La visita de Johann Wolfang Goethe a Cento, oportuna y extensamente reseñada en su Italienische Reise, data del 17 de octubre de 1786. El gran hombre de letras, que había llegado a esta industriosa franja del valle del Po en una suave tarde de otoño velada por inofensivas nubes, había encontrado una ciudad agradable, limpia, llena de vida, inmersa en una tierra fértil, y sobre todo había hallado la cuna del Guercino: un nombre que en Cento, constataba Goethe, estaba en boca de todos, jóvenes y viejos, como el de un santo. Y de ese artista tan “profunda y virulentamente experimentado, sano, sin tosquedad”, como lo describió Goethe, con los adjetivos citados aquí de la traducción del Viaje a Italia de Eugenio Zaniboni, el escritor había apreciado especialmente una de esas obras que tienen ’una gracia suave y honesta, una libertad y una grandeza a la altura de la compostura, y luego ese carácter peculiar, que nos hace reconocerlas a primera vista, una vez que el ojo ha sido entrenado".

DATOS PROPORCIONADOS

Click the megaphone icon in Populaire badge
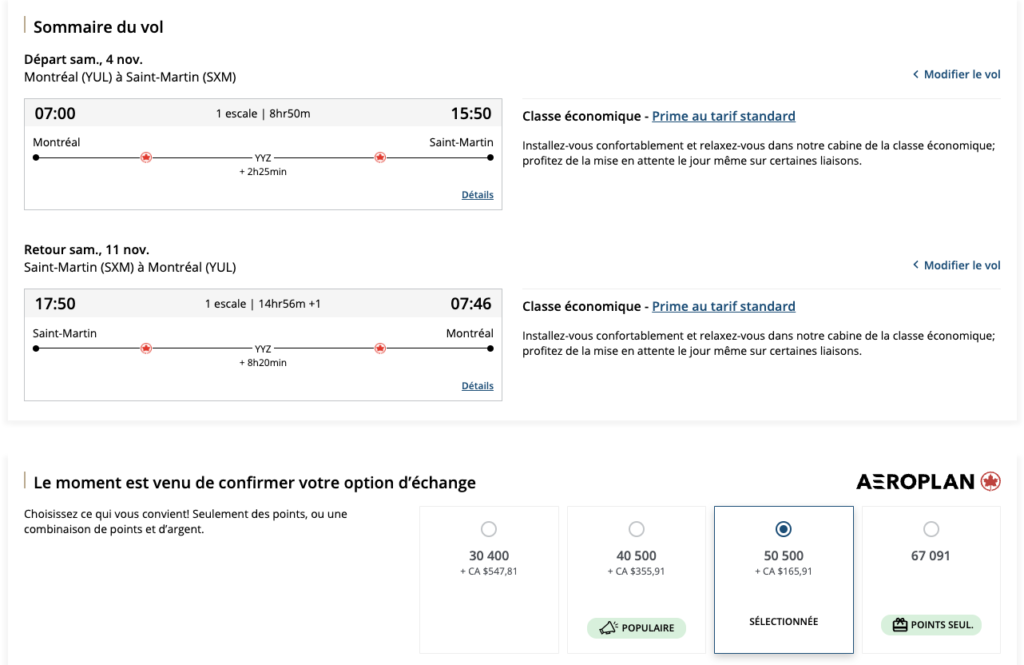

...

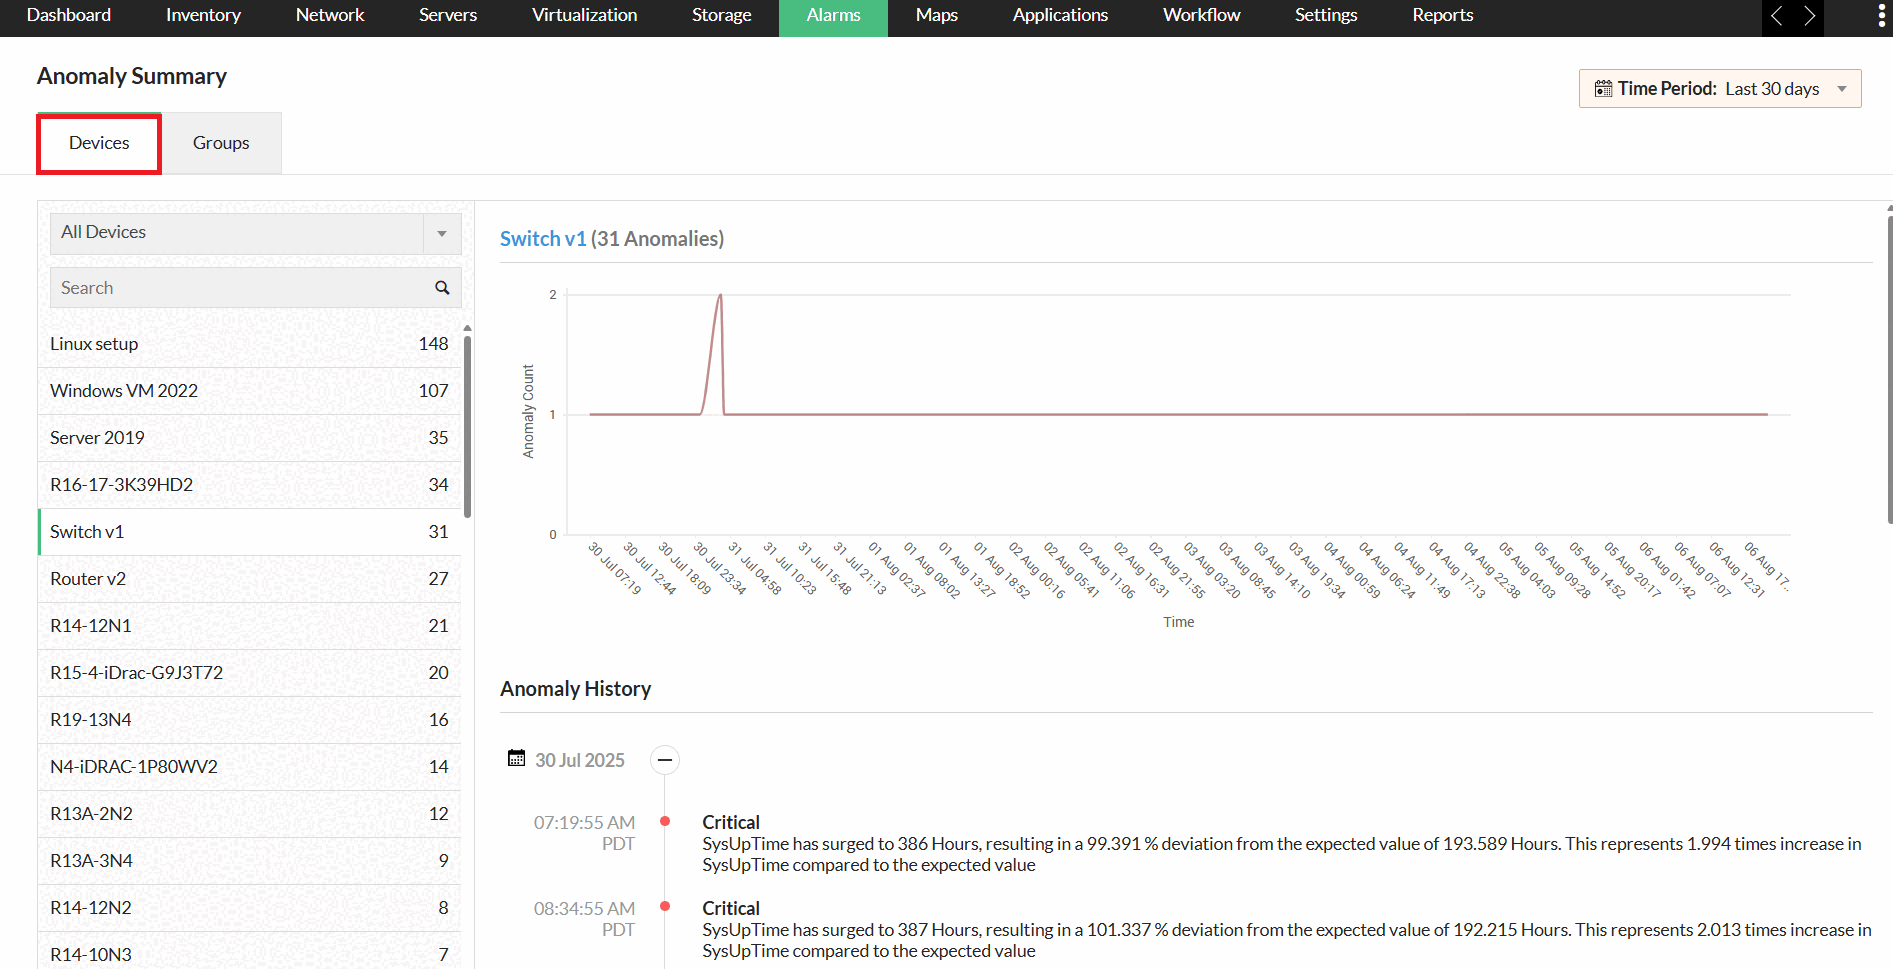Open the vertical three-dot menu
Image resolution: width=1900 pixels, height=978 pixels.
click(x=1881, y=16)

---

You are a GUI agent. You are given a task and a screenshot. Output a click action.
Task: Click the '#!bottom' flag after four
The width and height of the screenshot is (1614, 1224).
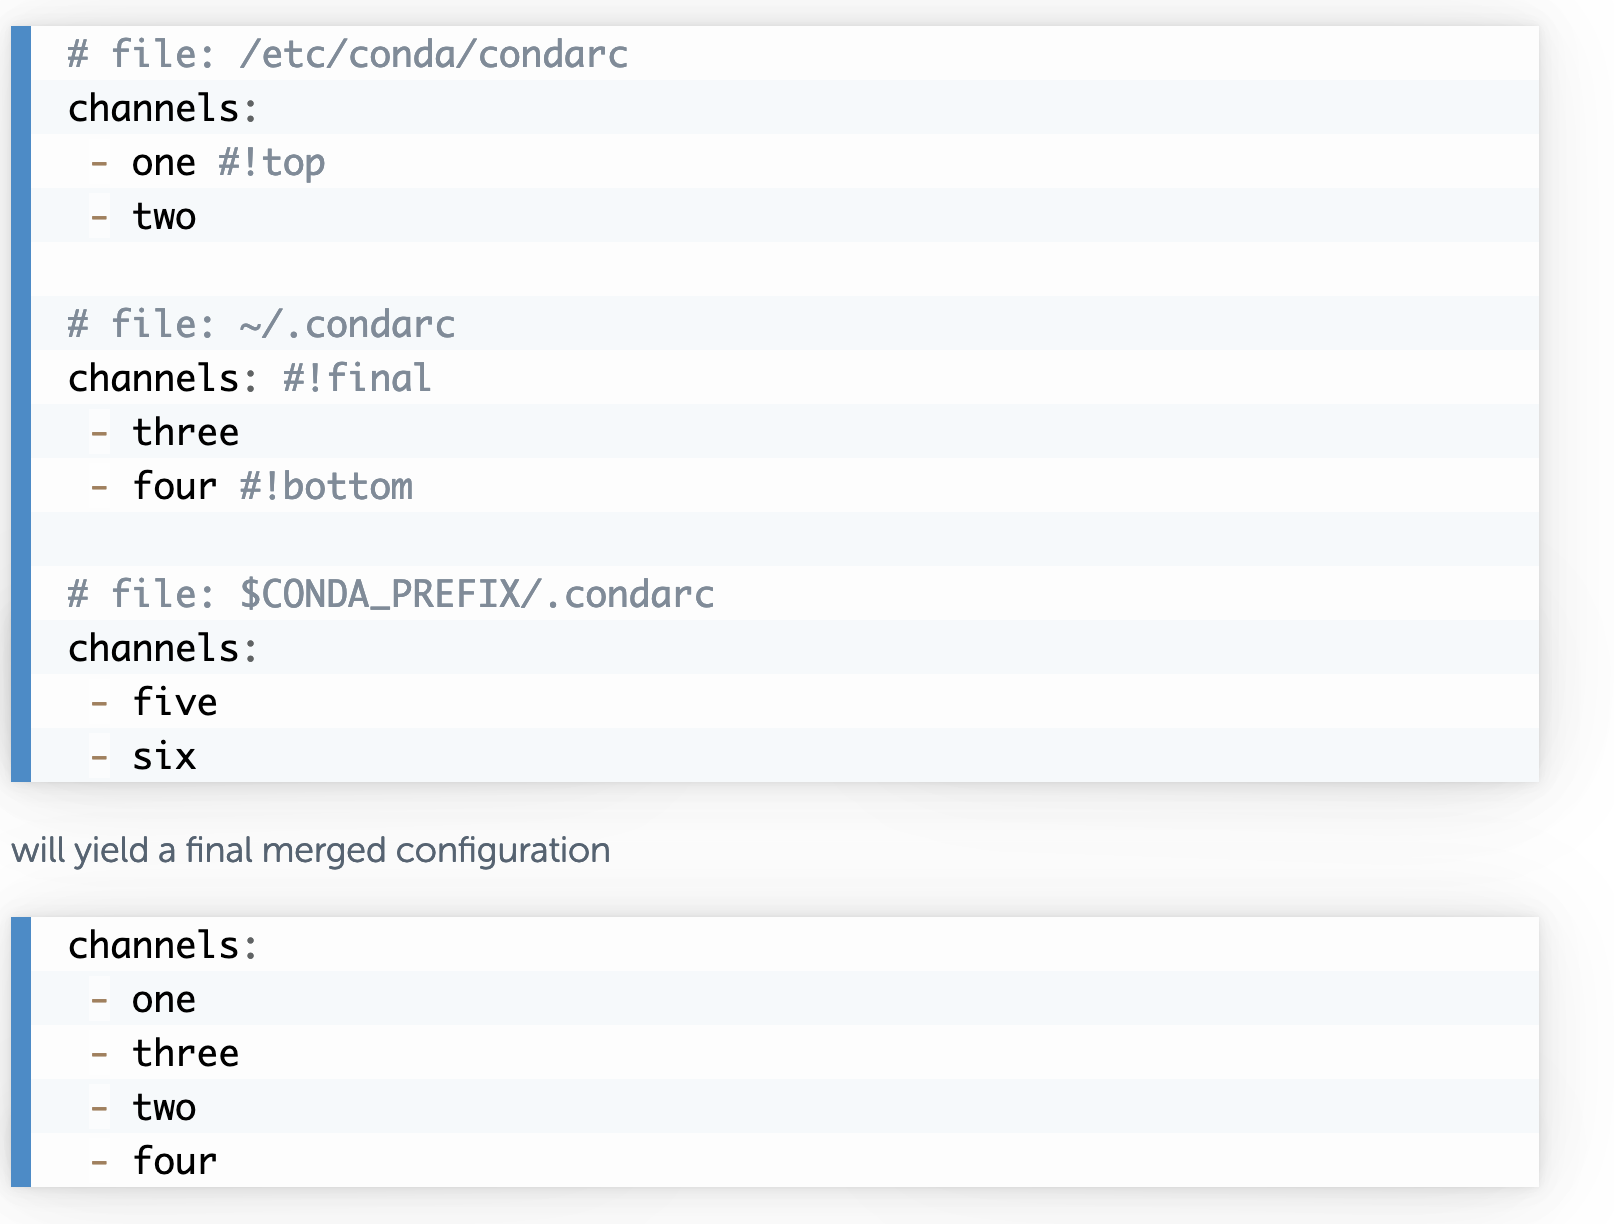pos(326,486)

OBJETIVOS
#1 Según el fragmento sobre la visita de Goethe a Cento, ¿en qué fecha estuvo Goethe en esa ciudad?
#2 Prosiga el fragmento sobre la visita de Goethe a Cento a partir de su última oración.

RESULTADOS POR TAREA
#1 El 17 de octubre de 1786.

#2
Era Cristo resucitado apareciéndose a su madre: Goethe lo había visto en el lugar para el que fue pintado, el oratorio de la Compañía del Santísimo Nombre de Dios, mientras que hoy lo admiramos en las salas de la Pinacoteca Cívica. Entre medias, una historia no tan tranquila: El 6 de julio de 1796, a la llegada a la ciudad de los dos comisarios napoleónicos que el erudito local Gaetano Atti menciona en su Sunto storico della città di Cento como “Ciney” y “Berthollet” (muy probablemente los pintores Jacques-Pierre Tinet y Jean-Simon Barthélemy), el cuadro fue expoliado junto con otros que adornaban las iglesias de la ciudad natal del gran Giovanni Francesco Barbieri, para ser trasladado a Francia. Llegó a París el 31 de julio del año siguiente, y a partir de 1798 se expuso en el Louvre. Sólo en 1816, con la Restauración, el cuadro pudo regresar a Cento, y se colocó primero en el Oratorio de San Rocco, para encontrar después su hogar definitivo en 1839 en la Pinacoteca Civica, abierta al público ese mismo año.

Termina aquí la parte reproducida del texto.